The reply to the records below should contain exactly the lines from the line with "Select the 30:00 time axis marker" through the line with "This screenshot has height=613, width=818.", and nothing besides.
◇ ◇ ◇
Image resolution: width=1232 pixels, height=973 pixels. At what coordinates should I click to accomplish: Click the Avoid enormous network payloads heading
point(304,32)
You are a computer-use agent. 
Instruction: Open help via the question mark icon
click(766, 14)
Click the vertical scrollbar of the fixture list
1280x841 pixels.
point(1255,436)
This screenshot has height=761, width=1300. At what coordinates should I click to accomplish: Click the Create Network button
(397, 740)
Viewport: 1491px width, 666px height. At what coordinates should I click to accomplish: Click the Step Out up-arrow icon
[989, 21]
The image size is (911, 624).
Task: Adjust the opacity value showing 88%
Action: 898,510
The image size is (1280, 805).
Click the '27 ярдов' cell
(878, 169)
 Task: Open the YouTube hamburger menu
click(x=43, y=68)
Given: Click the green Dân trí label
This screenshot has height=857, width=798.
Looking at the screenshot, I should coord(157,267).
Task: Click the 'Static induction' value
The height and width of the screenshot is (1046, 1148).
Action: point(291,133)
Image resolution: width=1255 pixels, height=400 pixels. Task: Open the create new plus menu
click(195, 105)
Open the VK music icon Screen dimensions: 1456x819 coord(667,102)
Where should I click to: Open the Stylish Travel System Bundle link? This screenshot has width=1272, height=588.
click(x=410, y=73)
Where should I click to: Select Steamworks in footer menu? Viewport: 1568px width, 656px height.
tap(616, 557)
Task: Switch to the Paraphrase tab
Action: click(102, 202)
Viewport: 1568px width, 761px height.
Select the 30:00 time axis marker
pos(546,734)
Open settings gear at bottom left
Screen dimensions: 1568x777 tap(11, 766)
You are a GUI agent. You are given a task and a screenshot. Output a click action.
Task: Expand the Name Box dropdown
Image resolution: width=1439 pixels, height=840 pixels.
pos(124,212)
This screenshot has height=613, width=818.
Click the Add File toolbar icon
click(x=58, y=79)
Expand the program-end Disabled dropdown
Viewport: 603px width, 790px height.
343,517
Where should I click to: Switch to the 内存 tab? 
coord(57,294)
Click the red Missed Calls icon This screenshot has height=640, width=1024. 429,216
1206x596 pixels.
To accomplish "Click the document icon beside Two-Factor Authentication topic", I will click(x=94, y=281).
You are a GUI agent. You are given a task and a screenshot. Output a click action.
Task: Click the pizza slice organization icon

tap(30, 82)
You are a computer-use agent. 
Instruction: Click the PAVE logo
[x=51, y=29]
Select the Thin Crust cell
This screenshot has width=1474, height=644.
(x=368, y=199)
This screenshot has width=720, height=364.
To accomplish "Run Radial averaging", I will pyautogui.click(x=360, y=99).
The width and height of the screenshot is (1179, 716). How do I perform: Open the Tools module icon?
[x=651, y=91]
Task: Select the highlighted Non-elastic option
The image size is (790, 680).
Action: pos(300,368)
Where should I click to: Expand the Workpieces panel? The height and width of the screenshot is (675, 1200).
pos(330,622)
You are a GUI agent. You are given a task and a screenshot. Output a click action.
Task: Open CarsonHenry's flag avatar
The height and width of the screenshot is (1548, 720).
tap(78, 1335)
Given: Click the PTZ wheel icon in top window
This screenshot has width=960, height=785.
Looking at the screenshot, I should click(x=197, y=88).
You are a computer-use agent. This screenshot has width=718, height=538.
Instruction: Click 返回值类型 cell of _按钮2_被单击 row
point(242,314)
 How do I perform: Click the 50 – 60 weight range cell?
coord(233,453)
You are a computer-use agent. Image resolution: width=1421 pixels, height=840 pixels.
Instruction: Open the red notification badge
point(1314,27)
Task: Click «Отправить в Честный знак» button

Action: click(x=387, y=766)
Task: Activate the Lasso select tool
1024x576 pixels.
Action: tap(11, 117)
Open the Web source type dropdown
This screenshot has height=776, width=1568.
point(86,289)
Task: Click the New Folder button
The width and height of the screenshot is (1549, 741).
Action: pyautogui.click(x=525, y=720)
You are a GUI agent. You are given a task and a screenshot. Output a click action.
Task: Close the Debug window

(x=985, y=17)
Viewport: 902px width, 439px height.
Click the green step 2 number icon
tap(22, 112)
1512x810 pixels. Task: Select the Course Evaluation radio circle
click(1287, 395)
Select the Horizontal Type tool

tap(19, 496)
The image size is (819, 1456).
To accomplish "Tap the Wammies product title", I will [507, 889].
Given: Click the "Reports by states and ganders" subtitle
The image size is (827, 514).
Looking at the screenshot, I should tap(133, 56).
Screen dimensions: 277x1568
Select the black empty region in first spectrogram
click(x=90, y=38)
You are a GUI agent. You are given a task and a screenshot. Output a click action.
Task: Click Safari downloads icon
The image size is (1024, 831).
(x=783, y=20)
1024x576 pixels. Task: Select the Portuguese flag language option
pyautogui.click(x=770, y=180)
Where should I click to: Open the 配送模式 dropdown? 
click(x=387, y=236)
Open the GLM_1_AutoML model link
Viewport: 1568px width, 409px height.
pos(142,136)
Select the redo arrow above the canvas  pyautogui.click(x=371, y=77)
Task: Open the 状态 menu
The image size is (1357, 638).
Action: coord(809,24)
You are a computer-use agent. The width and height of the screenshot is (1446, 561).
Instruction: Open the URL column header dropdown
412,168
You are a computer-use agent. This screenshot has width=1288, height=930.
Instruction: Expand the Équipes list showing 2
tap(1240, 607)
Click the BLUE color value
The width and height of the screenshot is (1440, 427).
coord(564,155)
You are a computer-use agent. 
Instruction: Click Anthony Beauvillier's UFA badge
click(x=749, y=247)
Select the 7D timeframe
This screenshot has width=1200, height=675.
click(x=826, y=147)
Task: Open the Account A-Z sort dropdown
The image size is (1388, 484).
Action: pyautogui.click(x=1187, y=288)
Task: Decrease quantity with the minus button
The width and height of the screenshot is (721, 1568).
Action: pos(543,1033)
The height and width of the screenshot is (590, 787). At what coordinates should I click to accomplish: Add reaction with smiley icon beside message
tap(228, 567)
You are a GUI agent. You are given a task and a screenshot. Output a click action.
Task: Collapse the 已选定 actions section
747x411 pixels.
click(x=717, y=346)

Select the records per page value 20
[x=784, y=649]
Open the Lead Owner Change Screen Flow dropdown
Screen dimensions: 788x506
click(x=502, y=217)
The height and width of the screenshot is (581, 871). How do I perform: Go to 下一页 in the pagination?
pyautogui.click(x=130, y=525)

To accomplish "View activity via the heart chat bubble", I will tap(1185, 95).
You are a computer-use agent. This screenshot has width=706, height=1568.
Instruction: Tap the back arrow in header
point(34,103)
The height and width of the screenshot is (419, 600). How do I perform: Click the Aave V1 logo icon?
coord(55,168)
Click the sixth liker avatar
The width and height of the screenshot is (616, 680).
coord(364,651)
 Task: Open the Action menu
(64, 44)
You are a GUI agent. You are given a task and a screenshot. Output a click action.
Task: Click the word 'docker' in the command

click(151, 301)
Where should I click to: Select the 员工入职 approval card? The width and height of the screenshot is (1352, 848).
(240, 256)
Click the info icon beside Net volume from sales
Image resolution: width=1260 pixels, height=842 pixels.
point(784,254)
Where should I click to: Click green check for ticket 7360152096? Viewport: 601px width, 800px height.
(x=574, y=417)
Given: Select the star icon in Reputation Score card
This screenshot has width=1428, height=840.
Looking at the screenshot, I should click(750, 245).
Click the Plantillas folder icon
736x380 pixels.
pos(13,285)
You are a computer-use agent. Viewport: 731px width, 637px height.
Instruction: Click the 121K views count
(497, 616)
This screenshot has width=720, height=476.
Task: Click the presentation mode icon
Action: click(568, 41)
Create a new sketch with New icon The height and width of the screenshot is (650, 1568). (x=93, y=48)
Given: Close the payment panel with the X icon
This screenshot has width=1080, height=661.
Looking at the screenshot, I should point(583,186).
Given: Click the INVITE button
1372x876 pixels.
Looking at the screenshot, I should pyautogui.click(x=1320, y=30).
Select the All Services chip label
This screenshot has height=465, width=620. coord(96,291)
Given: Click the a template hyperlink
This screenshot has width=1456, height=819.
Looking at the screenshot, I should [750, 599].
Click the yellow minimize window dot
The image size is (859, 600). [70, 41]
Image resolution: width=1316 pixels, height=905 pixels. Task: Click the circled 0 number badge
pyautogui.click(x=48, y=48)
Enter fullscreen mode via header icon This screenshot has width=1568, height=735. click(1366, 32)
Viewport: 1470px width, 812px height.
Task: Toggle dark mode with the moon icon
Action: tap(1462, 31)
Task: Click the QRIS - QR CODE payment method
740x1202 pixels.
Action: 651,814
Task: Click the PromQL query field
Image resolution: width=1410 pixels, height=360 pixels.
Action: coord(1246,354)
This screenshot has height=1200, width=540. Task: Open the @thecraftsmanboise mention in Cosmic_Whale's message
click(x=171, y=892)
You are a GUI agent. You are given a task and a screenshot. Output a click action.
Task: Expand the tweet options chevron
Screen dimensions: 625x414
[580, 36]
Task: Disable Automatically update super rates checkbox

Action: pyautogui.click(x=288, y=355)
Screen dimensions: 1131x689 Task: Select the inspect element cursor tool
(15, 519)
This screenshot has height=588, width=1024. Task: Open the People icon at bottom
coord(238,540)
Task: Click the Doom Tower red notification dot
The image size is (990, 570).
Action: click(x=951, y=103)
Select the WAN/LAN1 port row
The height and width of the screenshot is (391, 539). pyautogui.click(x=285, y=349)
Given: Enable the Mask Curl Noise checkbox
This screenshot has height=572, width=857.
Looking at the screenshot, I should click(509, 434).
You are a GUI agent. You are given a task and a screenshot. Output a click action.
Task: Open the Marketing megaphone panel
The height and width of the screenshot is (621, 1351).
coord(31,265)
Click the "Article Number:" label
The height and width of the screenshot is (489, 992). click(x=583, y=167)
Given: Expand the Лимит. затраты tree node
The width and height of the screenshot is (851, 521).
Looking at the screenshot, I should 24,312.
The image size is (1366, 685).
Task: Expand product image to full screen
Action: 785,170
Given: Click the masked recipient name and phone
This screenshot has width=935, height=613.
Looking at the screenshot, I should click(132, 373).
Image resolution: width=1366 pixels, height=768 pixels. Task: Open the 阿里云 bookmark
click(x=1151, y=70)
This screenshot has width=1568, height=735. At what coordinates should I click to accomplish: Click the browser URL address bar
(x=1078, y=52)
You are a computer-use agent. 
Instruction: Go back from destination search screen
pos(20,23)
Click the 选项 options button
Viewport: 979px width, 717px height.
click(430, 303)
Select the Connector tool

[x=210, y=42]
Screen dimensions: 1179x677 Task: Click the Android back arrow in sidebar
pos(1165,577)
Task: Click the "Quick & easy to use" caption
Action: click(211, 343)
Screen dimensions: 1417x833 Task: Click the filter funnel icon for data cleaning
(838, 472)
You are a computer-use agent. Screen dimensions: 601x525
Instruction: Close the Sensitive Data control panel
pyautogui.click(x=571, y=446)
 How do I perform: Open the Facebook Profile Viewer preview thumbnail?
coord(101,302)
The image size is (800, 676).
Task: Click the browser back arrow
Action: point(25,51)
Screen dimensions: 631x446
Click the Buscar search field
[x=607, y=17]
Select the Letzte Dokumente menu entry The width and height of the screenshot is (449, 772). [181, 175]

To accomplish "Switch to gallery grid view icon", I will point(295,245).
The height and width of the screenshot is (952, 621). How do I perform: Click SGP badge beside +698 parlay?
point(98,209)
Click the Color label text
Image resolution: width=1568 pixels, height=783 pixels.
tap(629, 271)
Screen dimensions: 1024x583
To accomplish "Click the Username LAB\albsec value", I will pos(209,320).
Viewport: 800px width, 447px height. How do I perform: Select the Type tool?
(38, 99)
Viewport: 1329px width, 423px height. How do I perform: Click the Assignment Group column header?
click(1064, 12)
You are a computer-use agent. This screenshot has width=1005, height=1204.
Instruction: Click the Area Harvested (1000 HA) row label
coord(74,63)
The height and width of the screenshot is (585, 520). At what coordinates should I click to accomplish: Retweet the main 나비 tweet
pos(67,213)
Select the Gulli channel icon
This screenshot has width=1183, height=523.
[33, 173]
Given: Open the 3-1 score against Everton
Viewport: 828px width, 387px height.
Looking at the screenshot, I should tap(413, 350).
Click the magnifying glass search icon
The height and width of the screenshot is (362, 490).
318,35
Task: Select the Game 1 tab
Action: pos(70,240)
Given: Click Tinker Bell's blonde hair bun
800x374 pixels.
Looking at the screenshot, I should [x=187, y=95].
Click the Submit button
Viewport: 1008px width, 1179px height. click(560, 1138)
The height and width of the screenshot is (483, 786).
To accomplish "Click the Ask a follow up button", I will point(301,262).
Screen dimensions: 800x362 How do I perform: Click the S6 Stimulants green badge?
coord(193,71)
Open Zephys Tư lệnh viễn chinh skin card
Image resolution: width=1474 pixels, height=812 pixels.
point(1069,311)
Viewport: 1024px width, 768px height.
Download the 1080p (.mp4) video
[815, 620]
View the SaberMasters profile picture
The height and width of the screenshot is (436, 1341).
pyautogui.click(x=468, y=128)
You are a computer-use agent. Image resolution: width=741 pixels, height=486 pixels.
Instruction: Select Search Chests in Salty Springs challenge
◇ ◇ ◇
» Solved exercise:
Select the 30:00 time axis marker
pos(546,734)
Open settings gear at bottom left
Screen dimensions: 1568x777 tap(11, 766)
You are a GUI agent. You are given a task and a screenshot. Output a click action.
Task: Expand the Name Box dropdown
Image resolution: width=1439 pixels, height=840 pixels.
pos(124,212)
This screenshot has height=613, width=818.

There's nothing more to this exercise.